PROVIDED DATA:
>>>>>

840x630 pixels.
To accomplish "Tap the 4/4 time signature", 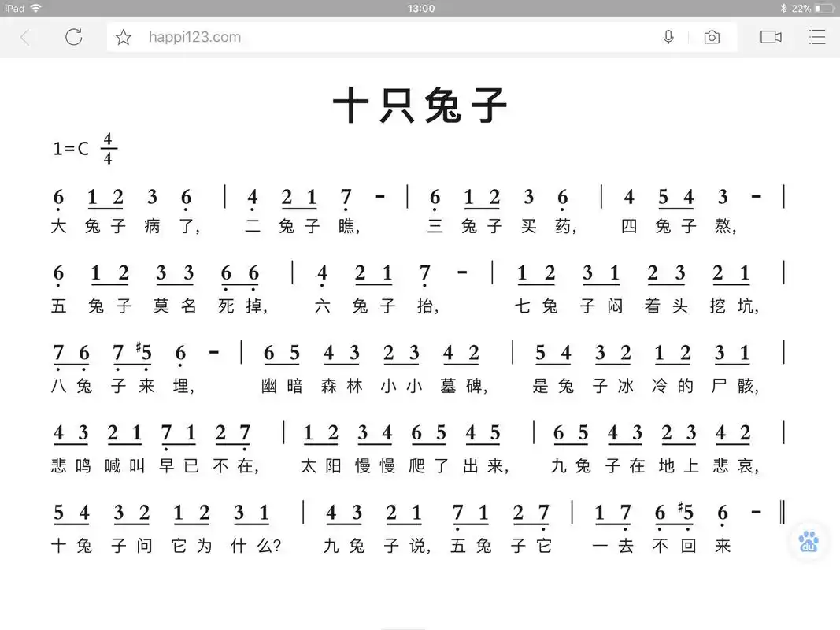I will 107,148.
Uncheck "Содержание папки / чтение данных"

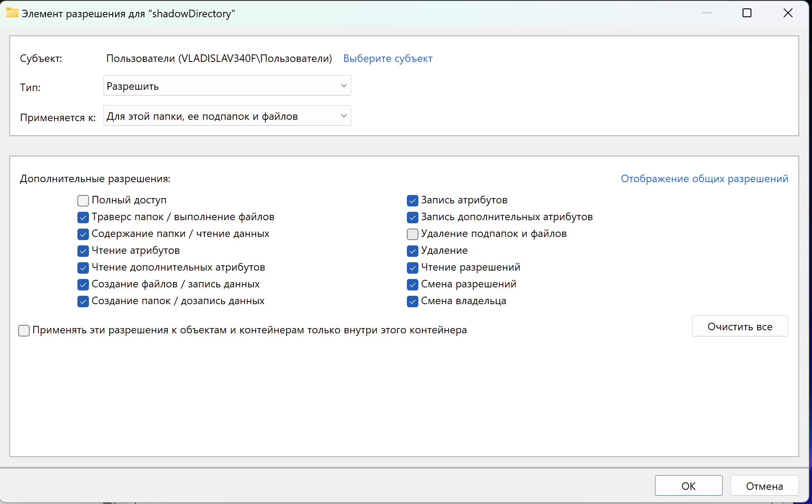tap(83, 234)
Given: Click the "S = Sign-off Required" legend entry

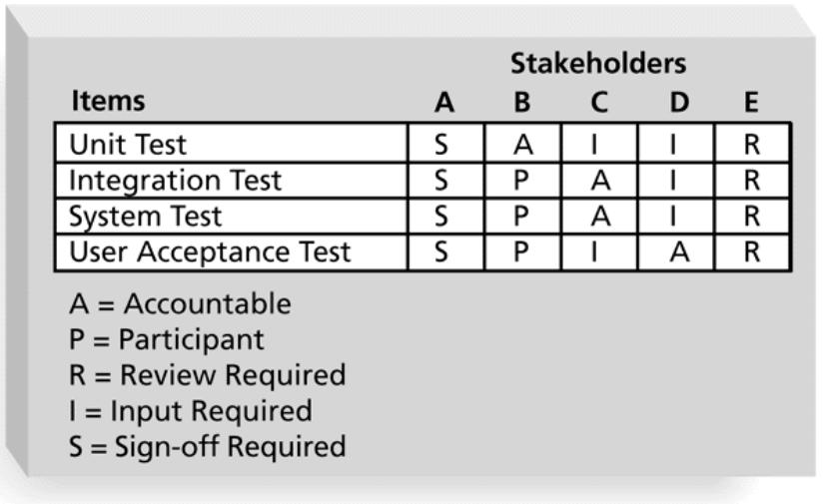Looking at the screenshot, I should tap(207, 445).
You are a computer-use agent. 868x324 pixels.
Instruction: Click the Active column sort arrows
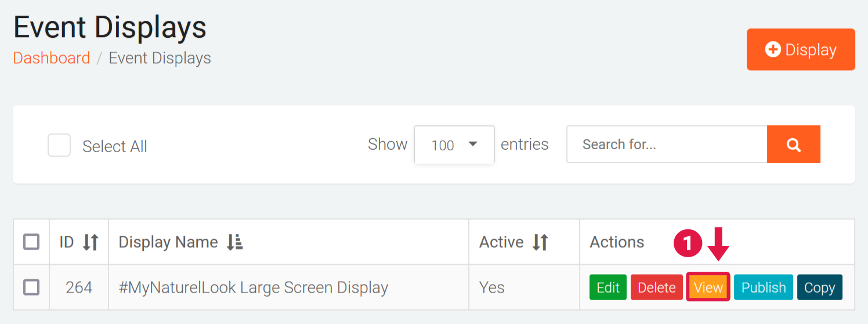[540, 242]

<<<<<
>>>>>

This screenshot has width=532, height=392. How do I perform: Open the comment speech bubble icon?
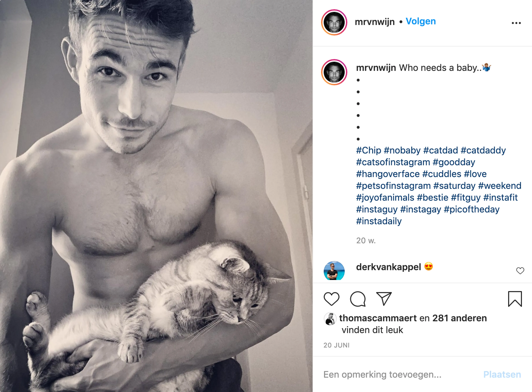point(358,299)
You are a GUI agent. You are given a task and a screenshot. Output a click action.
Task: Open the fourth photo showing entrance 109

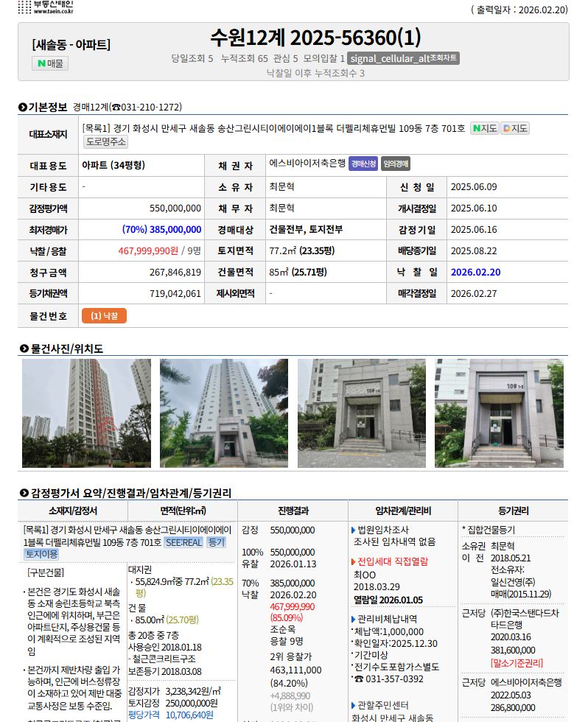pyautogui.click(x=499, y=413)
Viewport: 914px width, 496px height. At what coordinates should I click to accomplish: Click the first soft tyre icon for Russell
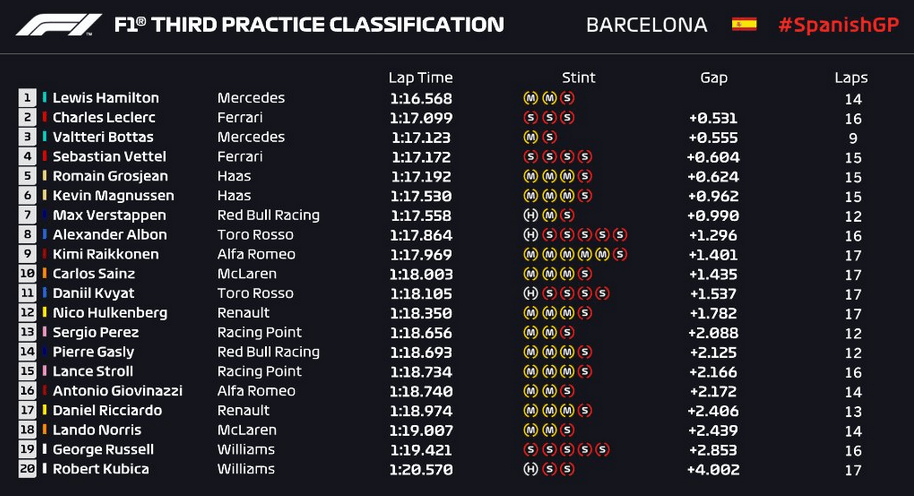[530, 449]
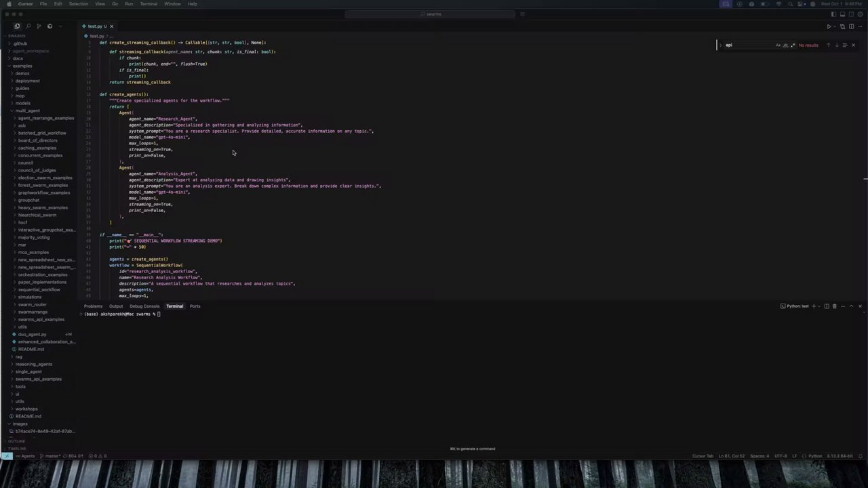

<<<<<

TASK TO COMPLETE:
Across the listing above, find all lines where the word "pixels" is present and copy them.

RESULT OF THIS EXERCISE:
840x630 pixels.
You are a computer-use agent. 868x324 pixels.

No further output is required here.